Retargeting: A marketing message with an aim to remind the user about the brand or product when the user does not engage or take a specific action.

Retargeting Campaign: A marketing program aimed at convincing a customer to purchase a product they had apparently considered buying but did not purchase

RFM: Recency, Frequency, and Monetary value, a method used to analyze and segment customers based on how recently they made a purchase, how often they make purchases, and how much they spend, to optimize marketing strategies and customer engagement.

Rich Push: A push notification that is able to feature an image, GIF or video as well as text only.

S

Second-Party Data: Data that an organization collects from another company directly.

Segmentation: A marketing tactic of breaking users into groups or categories to provide each with more personalized content. Learn more about the topic here

Send Time Optimisation: The strategy of analyzing customer data to determine the most effective time to send marketing messages, ensuring higher engagement and response rates.

SFTP: Secure File Transfer Protocol, a method used to securely transfer files containing customer data between systems over a network, ensuring data privacy and integrity.

Single Customer View (SCV): A unified representation of all data known about a customer, accessible and actionable in real-time.

Single Sign On: An authentication process that allows users to access multiple applications and systems with one set of login credentials, streamlining user experience and improving security management.

SQL: Structured Query Language, a standardized programming language used to manage, query, and manipulate relational databases, enabling the efficient retrieval and analysis of customer data.

Structured Data: Data that is organized in a fixed format or schema, making it easily searchable.

Semi-Structured Data: Data that does not conform to a rigid structure but contains tags or markers to separate elements, such as JSON, XML, or log files, allowing for more flexible data storage and analysis.

Sunsetting: A marketing decision to churn marketing messages to users that are completely unengaged with the brand. 

T

Tag Management: The system that allows businesses to manage and deploy tracking tags or snippets of code on their websites or apps efficiently, enabling accurate data collection and integration without extensive manual coding.

Third-Party Data: Information collected by an entity that does not have a direct relationship with the user and sold to other organizations.

Third-Party Cookie: A piece of data stored on a user's device by a website other than the one they are currently visiting, typically used for tracking and advertising purposes across different sites. Learn more about the topic here

Triggered Message: An automated outreach sent in response to a predetermined user event.

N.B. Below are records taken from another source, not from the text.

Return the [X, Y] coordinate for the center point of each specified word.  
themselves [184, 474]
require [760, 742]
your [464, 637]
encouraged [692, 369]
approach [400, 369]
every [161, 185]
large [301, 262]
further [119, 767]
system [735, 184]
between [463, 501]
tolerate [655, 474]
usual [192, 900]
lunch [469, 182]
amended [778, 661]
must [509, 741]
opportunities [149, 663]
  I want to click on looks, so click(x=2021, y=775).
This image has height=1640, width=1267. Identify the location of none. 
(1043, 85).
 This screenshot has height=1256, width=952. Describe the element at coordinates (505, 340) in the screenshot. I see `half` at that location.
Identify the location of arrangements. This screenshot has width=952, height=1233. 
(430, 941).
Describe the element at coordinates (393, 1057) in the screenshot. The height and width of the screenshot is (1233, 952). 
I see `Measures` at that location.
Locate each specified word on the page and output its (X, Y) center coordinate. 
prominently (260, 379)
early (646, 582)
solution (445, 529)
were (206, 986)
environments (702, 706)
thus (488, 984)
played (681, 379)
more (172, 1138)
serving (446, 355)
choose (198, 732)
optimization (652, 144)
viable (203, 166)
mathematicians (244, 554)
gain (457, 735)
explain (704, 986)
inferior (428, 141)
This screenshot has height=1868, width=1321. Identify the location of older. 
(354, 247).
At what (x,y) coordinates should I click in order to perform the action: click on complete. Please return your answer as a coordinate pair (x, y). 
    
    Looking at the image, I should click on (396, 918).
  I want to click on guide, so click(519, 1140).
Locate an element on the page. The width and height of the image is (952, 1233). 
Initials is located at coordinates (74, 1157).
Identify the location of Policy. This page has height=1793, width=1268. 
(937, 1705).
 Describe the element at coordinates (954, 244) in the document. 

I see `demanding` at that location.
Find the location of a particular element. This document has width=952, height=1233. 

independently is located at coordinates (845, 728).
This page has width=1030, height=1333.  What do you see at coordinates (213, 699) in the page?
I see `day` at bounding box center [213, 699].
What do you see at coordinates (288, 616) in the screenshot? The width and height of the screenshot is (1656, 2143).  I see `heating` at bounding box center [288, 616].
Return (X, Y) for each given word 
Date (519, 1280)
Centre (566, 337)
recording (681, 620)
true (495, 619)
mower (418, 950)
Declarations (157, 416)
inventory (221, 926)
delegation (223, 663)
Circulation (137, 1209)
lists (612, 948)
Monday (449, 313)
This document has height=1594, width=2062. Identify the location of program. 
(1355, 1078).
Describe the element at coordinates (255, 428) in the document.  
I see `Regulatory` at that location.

Touchpoint: Any point of interaction between a customer and a company, whether physical or digital.

U

Unstructured Data: Information that does not have a predefined data model, such as emails, social media posts, and videos.

User Profile: A digital collection of demographic and behavioral data on a given individual.

Unified Customer Profile: A comprehensive, single view of a customer created by aggregating and reconciling data from multiple sources, providing a complete and consistent understanding of the customer for personalized marketing and engagement.

V

Value Proposition: The unique value a company promises to deliver to its customers.

Voice of the Customer (VoC): The process of collecting, analyzing, and acting on customer feedback to improve products and services.

W

Web Analytics: The measurement, collection, analysis, and reporting of web data to understand and optimize web usage.

Webhooks: Notifications that enable user behaviors to trigger non-app actions like sending an SMS, or posting social media messages.

Y

Yield Management: The process of making frequent adjustments in the price of a product in response to certain market factors, such as demand or competition.

Z

Zero-Party Data: Data that a customer intentionally and proactively shares with a company, such as preferences and purchase intentions.